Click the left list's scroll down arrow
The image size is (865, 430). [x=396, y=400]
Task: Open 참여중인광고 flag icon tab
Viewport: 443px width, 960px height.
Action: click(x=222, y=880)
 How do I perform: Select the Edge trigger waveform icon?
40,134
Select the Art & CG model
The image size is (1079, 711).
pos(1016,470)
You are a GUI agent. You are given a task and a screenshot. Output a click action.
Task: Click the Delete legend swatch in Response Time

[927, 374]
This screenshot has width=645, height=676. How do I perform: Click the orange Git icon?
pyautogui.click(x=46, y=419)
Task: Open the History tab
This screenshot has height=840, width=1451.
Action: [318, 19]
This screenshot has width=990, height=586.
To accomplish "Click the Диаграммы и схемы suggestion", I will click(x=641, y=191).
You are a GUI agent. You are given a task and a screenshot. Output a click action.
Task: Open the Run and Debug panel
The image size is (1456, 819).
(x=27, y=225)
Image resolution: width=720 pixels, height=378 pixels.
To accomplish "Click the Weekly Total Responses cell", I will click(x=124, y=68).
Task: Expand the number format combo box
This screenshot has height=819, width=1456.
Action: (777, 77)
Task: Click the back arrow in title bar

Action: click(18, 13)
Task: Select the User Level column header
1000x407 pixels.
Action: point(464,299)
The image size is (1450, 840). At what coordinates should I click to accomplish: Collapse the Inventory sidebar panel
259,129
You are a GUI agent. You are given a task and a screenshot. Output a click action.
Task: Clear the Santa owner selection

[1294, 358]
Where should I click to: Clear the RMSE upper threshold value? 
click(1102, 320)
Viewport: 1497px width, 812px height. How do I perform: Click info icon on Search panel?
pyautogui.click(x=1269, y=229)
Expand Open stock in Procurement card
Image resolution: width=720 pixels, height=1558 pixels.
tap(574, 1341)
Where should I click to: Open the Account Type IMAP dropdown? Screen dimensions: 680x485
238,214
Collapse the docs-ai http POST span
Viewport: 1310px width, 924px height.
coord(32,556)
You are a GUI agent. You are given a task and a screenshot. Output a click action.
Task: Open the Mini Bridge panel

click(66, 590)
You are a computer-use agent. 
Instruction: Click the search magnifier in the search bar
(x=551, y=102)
------------------------------------------------------------------------
> _Requirement_: Copy verbatim the lines of the material from the line with "How do I perform: Select" to the line with "will click(x=641, y=191).", including both of those lines.

> _Result of the task_:
 How do I perform: Select the Edge trigger waveform icon?
40,134
Select the Art & CG model
The image size is (1079, 711).
pos(1016,470)
You are a GUI agent. You are given a task and a screenshot. Output a click action.
Task: Click the Delete legend swatch in Response Time

[927, 374]
This screenshot has width=645, height=676. How do I perform: Click the orange Git icon?
pyautogui.click(x=46, y=419)
Task: Open the History tab
This screenshot has height=840, width=1451.
Action: [318, 19]
This screenshot has width=990, height=586.
To accomplish "Click the Диаграммы и схемы suggestion", I will click(x=641, y=191).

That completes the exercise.